Posted by lec** on Tuesday, January 15 2013 @ 12:48:16 GMT

Natural keys vs. surrogates. The topic of much debate among database guys and gals. My own conclusion is that natural keys can be used, but surrogates should be used by default. The only time I was sure about using natural keys is for a database of my own compositions, where every successive composition belongs to a fixed catalog and is assigned an ID equal to the last assigned ID, plus one. In this way, compositions can be recorded in the database when they are finished, but their key still reflects their chronological order of coming to existence which the machine database could not perceive if it was allowed to create keys for them.

The problem with certain natural keys is authority. For example, unlike my example above with composition IDs, there is no central authority that must be contacted when issuing an ISBN.

Sure, if you want a valid ISBN you're going to have to go to a publisher who can assign a unique one to your book. But if you publish a book privately, it's entirely possible (however horrific the idea) to not give it an ISBN at all, or give it a fake one just to make people squirm.

What about books published before the ISBN was introduced? If you want those in a database, you'll have to enter something for the ISBN if it is a primary key. Also, there have been cases when dupicate ISBNs were issued accidentally.

The underlying problem is that the ISBN is not really a natural key. Clearly, if not every book has one and if they aren't truly guaranteed to be unique, it is not a key.

The ISO 3166-1 alpha-2 specification allows for 26^2 possible country codes. Granted, almost half of them are ununsed even now - and if every country in the world split up into two countries, database normalization would probably be somewhat overshadowed by the ensuing chaos - so it seems like enough, but the argument of natural keys vs. surrogate keys isn't a pracical one. The makers of IPv4 thought that 32-bit addresses would never be used up, and nothing could be further from the truth.
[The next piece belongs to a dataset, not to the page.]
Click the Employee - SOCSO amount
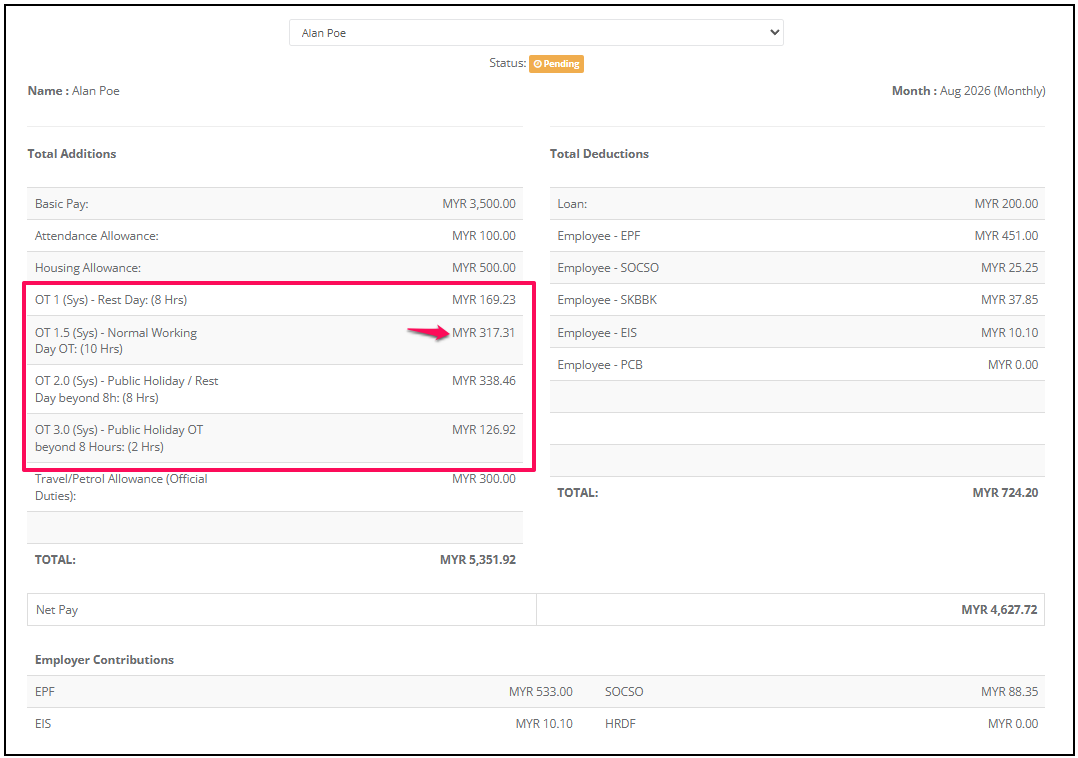1078x758 pixels. click(1009, 268)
The natural vs. surrogate key argument is a philosophical one.

Clearly, for any entities that don't have a fixed count in space and time, anything that is not an ascending (i.e. uniquely changing) sequence of numbers maintained by a central authority is not guaranteed to be a primary key for them. Obviously, using the so-called "natural" or "surrogate" keys is personal choice and judgement that carries responsibility.

Natural keys are easier to read and understand for humans and sometimes bring certain benefits even to the machine-stored database. Often though, such keys are rare or are tricky cases (like the ISBN) because they look like they SHOULD be unique natural keys, but are not due to human error or bad design.
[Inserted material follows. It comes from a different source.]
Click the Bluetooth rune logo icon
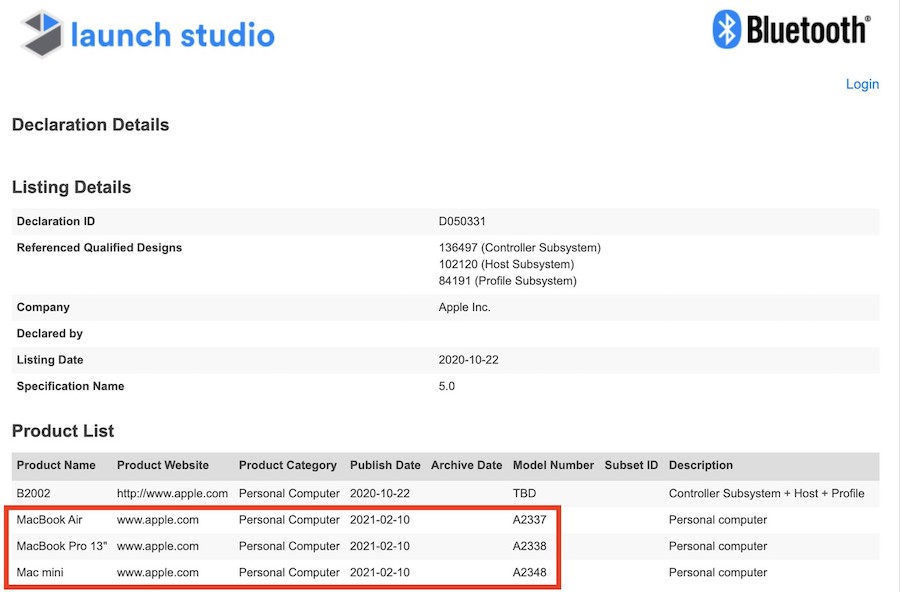This screenshot has height=592, width=900. [x=726, y=30]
Either way, unless you are getting unique codes for something very specific, very manageable from a very reliable, fully trusted centralised source (like release ID numbers from a music label that employs a database administrator with a crippling obsessive-compulsive disorder), or unless you are otherwise absolutely sure you will always get a unique natural key with every such entity, it is safe to assume all natural key candidates are in fact just possibly-unique attributes.
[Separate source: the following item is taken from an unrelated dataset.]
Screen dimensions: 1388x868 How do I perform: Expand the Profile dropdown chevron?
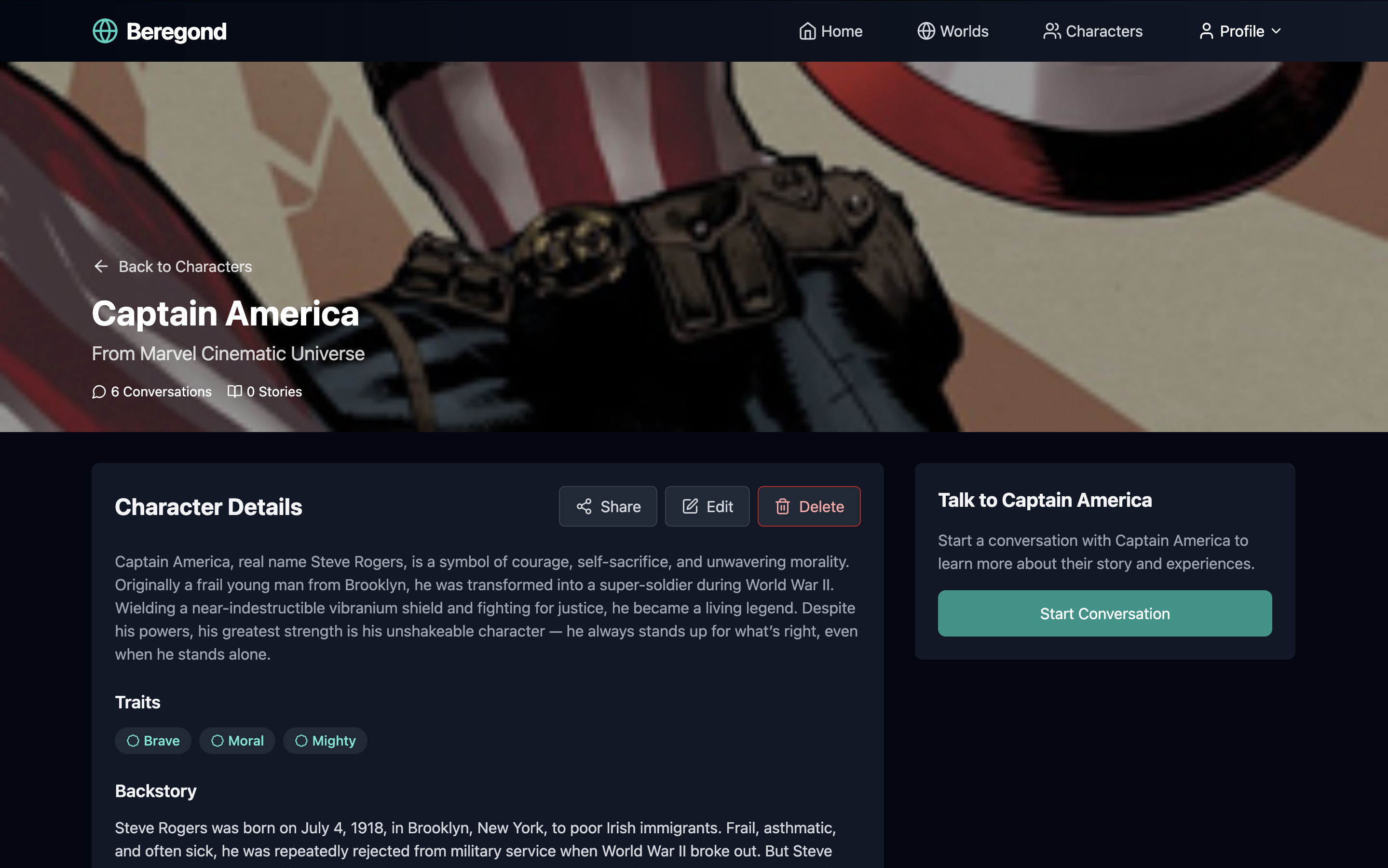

Yes, I agree it would be wonderful if every table of books in the world would have the same unambiguous ID and we could use them to always uniquely identify a book -- but real-world data is unpredictable and random. Unless you can actually find a source that guarantees at the pain of death that something will be unique, you won't really be getting a true natural key, but a fake attribute that can "usually" be a key.

There is a known problem in the database world that applies to normalization that also applies here: going too far. Perhaps the whole point is moot because either scenario works. The idea of this whole text was really to provoke you into thinking about natural keys before you use them, both theoretically and practically, because they are often less suited in both regards compared to a nice integer sequence.

The Big Conclusion
Essentially, if you actually had a natural key for some entity, using it would be fine, probably preferable to an artificial key. However, don't trust that something really is a key just by looks alone. Maybe it's a key now, and tomorrow it won't be. Relying on your own database to create keys is a compromise you should be prepared to accept, perhaps not willingly, but more willingly than using a broken so-called natural so-called key.